▶ **PROBLEM TO WORK ON**
Repeat the material below verbatim, starting at the line that contains "Where should I click to: Select the" and continuing through the last line, with both of those lines included.

▶ **GIVEN RECORDS**
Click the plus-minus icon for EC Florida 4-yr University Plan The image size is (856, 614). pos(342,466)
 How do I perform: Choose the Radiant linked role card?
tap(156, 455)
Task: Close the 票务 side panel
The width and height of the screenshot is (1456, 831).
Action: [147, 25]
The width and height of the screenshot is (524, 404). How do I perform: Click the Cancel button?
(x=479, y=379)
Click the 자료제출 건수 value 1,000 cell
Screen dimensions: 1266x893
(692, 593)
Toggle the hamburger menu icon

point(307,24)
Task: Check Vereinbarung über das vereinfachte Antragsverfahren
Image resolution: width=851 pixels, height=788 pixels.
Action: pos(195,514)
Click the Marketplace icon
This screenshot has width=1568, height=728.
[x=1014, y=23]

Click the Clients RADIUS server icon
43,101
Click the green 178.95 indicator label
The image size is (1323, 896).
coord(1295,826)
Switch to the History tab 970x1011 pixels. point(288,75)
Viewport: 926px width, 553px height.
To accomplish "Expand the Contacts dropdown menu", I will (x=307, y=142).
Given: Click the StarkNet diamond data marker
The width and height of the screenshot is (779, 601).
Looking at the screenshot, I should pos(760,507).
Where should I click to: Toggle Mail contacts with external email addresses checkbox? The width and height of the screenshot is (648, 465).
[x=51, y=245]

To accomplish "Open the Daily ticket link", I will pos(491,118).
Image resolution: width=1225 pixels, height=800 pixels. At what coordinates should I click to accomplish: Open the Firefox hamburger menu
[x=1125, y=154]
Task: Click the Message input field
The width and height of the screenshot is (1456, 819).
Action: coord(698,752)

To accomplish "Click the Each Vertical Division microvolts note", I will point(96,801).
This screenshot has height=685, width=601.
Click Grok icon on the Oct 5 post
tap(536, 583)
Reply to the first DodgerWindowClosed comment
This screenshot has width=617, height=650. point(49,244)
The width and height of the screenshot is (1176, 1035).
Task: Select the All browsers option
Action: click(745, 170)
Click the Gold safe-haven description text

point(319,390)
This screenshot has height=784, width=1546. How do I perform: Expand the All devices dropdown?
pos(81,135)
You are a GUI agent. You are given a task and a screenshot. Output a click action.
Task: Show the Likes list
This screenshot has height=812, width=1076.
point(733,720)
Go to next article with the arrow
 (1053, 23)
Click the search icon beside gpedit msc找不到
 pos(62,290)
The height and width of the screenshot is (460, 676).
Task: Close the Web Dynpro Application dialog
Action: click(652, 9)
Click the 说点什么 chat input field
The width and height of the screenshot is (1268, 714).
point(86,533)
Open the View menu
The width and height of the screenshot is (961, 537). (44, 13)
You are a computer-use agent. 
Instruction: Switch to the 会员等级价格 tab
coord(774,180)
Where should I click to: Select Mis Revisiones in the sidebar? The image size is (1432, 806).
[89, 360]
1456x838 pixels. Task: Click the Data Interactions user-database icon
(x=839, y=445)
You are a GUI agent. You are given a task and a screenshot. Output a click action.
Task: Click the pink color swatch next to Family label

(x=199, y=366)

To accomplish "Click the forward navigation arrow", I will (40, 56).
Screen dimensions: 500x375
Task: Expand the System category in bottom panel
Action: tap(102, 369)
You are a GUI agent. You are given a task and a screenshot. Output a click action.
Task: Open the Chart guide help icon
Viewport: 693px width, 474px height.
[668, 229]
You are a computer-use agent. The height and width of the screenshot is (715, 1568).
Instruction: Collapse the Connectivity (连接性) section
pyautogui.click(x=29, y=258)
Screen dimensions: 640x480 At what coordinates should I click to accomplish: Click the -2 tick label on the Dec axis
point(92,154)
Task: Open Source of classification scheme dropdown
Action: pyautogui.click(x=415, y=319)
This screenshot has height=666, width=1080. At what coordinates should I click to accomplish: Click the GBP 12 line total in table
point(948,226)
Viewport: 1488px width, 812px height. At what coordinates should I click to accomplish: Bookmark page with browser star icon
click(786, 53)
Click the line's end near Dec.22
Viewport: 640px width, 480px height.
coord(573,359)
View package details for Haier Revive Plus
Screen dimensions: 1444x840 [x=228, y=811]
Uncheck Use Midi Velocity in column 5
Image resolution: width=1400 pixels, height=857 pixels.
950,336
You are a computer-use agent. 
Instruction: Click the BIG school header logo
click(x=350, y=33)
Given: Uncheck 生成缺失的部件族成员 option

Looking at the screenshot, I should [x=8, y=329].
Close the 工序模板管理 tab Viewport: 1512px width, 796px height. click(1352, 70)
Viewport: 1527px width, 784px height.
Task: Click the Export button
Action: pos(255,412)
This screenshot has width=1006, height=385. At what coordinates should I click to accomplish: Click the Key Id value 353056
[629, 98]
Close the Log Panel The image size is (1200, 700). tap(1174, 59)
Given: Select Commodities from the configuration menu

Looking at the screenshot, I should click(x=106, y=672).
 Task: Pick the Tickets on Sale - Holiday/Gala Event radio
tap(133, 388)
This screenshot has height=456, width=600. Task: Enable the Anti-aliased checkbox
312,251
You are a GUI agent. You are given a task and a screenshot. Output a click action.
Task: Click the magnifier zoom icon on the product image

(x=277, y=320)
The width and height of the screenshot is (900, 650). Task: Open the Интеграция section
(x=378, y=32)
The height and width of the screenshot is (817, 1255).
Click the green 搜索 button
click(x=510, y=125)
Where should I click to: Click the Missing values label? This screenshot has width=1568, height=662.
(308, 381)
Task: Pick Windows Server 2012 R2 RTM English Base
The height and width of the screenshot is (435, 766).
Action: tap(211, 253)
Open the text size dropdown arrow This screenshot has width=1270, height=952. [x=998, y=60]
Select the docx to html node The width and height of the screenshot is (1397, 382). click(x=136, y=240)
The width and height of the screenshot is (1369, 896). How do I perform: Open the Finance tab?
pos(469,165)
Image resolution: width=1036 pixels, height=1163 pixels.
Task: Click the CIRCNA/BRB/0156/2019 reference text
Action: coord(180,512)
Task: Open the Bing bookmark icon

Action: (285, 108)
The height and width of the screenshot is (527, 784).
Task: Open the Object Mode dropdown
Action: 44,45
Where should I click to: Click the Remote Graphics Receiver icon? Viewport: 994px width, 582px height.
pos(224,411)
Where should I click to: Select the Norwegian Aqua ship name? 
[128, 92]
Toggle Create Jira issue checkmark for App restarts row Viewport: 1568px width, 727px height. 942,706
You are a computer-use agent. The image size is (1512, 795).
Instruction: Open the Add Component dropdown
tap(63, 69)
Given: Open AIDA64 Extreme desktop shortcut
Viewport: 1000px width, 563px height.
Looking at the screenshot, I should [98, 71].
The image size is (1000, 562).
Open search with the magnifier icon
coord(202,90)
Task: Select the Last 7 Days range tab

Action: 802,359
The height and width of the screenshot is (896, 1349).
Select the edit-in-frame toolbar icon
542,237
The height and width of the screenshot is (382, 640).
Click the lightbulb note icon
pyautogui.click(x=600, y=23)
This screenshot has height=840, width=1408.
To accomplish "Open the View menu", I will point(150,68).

▶ **TASK SOLUTION**
Where should I click to: Select the Norwegian Aqua ship name? 
[128, 92]
Toggle Create Jira issue checkmark for App restarts row Viewport: 1568px width, 727px height. 942,706
You are a computer-use agent. The image size is (1512, 795).
Instruction: Open the Add Component dropdown
tap(63, 69)
Given: Open AIDA64 Extreme desktop shortcut
Viewport: 1000px width, 563px height.
Looking at the screenshot, I should [98, 71].
The image size is (1000, 562).
Open search with the magnifier icon
coord(202,90)
Task: Select the Last 7 Days range tab

Action: 802,359
The height and width of the screenshot is (896, 1349).
Select the edit-in-frame toolbar icon
542,237
The height and width of the screenshot is (382, 640).
Click the lightbulb note icon
pyautogui.click(x=600, y=23)
This screenshot has height=840, width=1408.
To accomplish "Open the View menu", I will point(150,68).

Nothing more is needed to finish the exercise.